== Texto ==
Valei-nos, N Sra. das Candeias

A casa do Mestre Nena, no bairro João Cabral, Juazeiro do Norte, é um museu. Museu do mestre do grupo Bacamarteiros da Paz. Bacamarte contado como aparecido depois da Guerra do Paraguai, que o Paraguai conta como a Guerra Grande, a que destruiu o país. Matança urdida pelo Estado brasileiro, como foram as de Canudos e do Caldeirão do Beato Zé Lourenço. Tão perto, tão longe. O dístico à entrada do museu dá outra função ao bacamarte: matar não, brincar sim.

A Guerra Grande está no livro de Augusto Roa Bastos. E no espetáculo do Hara Teatro Danza, grupo de Assunção que mostrou em Fortaleza a guerra contada pelas mulheres. O nome do espetáculo é Cenizas, cinzas em espanhol. Os rastros da destruição estão impressos no mundo, dure o mundo o tempo que durar. Nossa dor balança o chão da praça, diz o poeta em uma canção de carnaval.
===
== Dados extraídos ==
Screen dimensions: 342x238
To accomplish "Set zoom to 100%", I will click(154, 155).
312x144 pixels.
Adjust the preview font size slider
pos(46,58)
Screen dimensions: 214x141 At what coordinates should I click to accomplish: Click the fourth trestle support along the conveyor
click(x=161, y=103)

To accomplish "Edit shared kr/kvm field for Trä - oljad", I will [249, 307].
===
== Dados extraídos ==
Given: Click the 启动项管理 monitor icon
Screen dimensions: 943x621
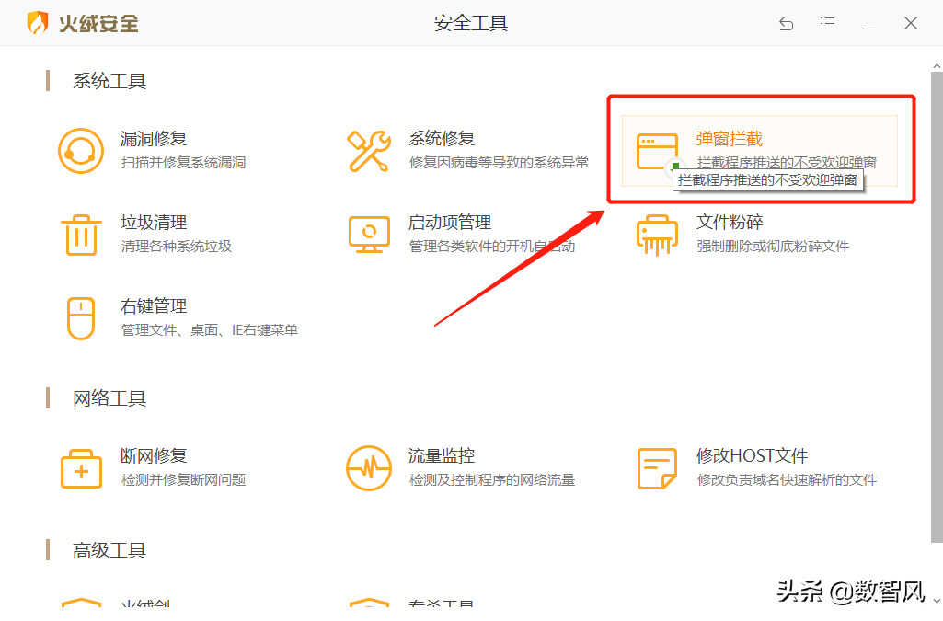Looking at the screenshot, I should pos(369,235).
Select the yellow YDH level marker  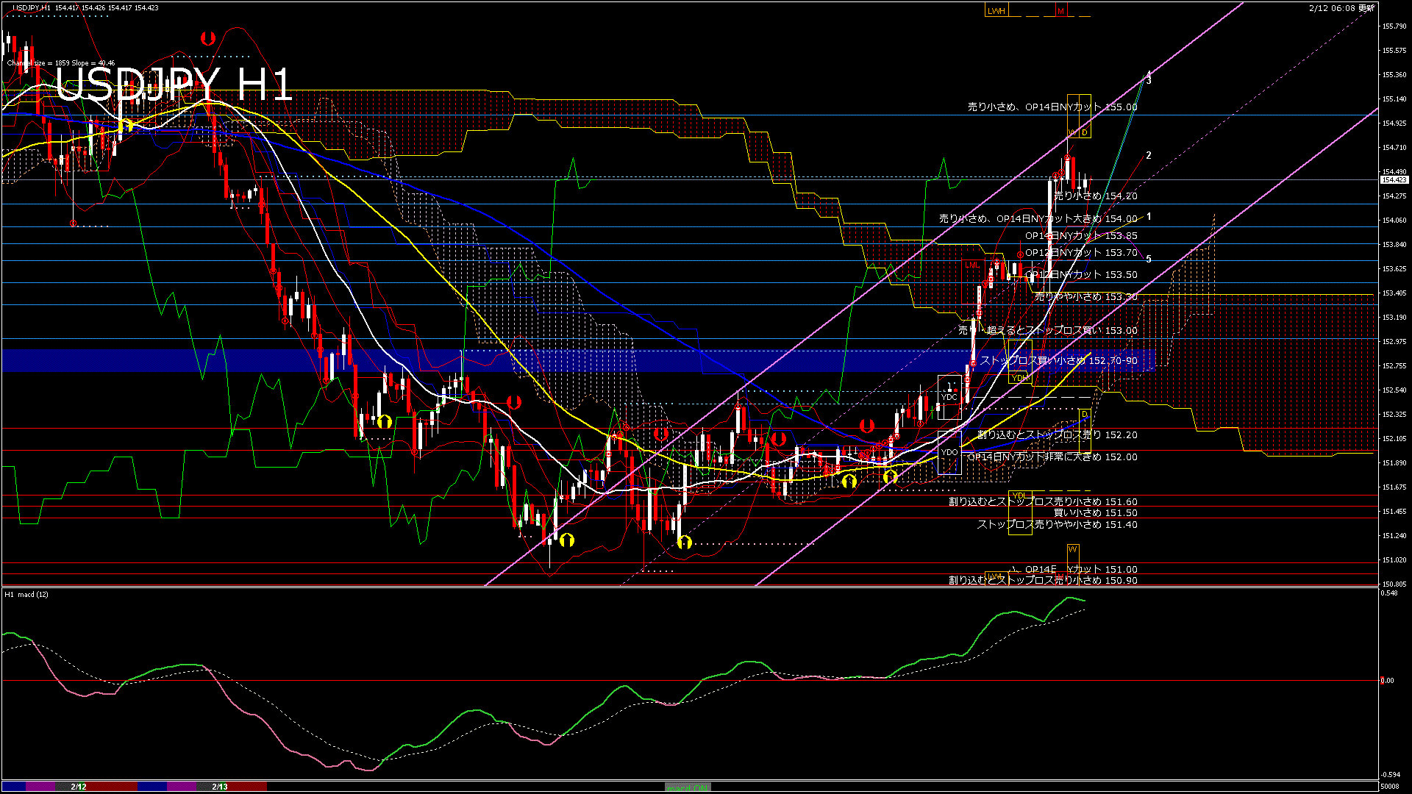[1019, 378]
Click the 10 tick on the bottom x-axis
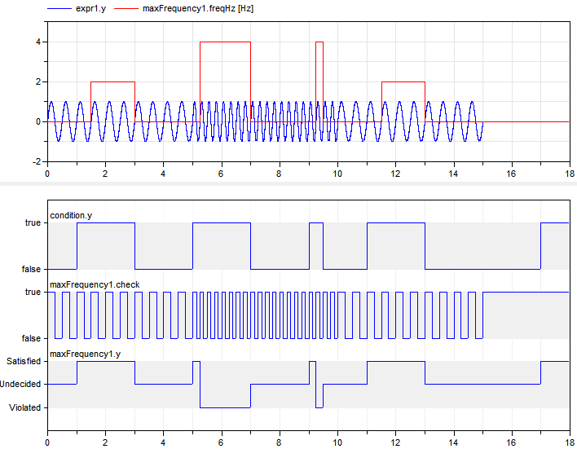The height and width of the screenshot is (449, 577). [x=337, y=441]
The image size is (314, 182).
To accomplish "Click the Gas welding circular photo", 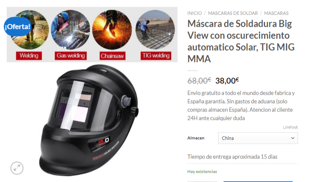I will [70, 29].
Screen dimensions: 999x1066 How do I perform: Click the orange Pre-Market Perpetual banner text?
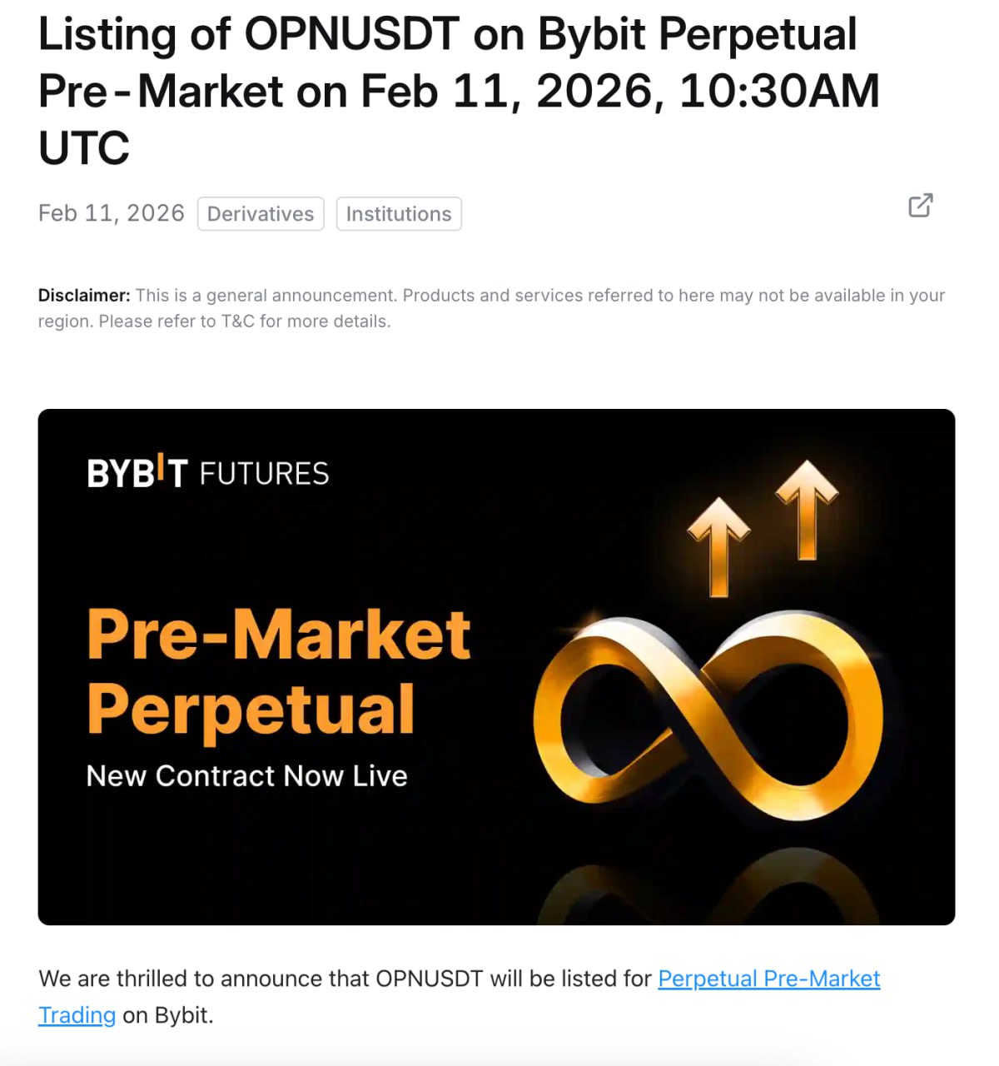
===
§ **Exercícios propostos**
- 1) Indique se cada afirmação concorda com o texto, respondendo sim ou não e citando literalmente as palavras do texto que decidem a resposta: (a) A casa do Mestre Nena fica no bairro João Cabral, em Juazeiro do Norte. (b) O espetáculo do Hara Teatro Danza se chama Cenizas. (c) O Hara Teatro Danza é um grupo de Fortaleza.
- 2) Transcreva do texto o trecho que começa em "A casa do Mestre" e segue até "não, brincar sim.".
Os itens não são necessários para a resolução dos exercícios.

§ **Respostas por exercício**
- 1)
(a) Sim: "A casa do Mestre Nena, no bairro João Cabral, Juazeiro do Norte, é um museu."
(b) Sim: "O nome do espetáculo é Cenizas".
(c) Não: "grupo de Assunção que mostrou em Fortaleza a guerra contada pelas mulheres".

- 2)
A casa do Mestre Nena, no bairro João Cabral, Juazeiro do Norte, é um museu. Museu do mestre do grupo Bacamarteiros da Paz. Bacamarte contado como aparecido depois da Guerra do Paraguai, que o Paraguai conta como a Guerra Grande, a que destruiu o país. Matança urdida pelo Estado brasileiro, como foram as de Canudos e do Caldeirão do Beato Zé Lourenço. Tão perto, tão longe. O dístico à entrada do museu dá outra função ao bacamarte: matar não, brincar sim.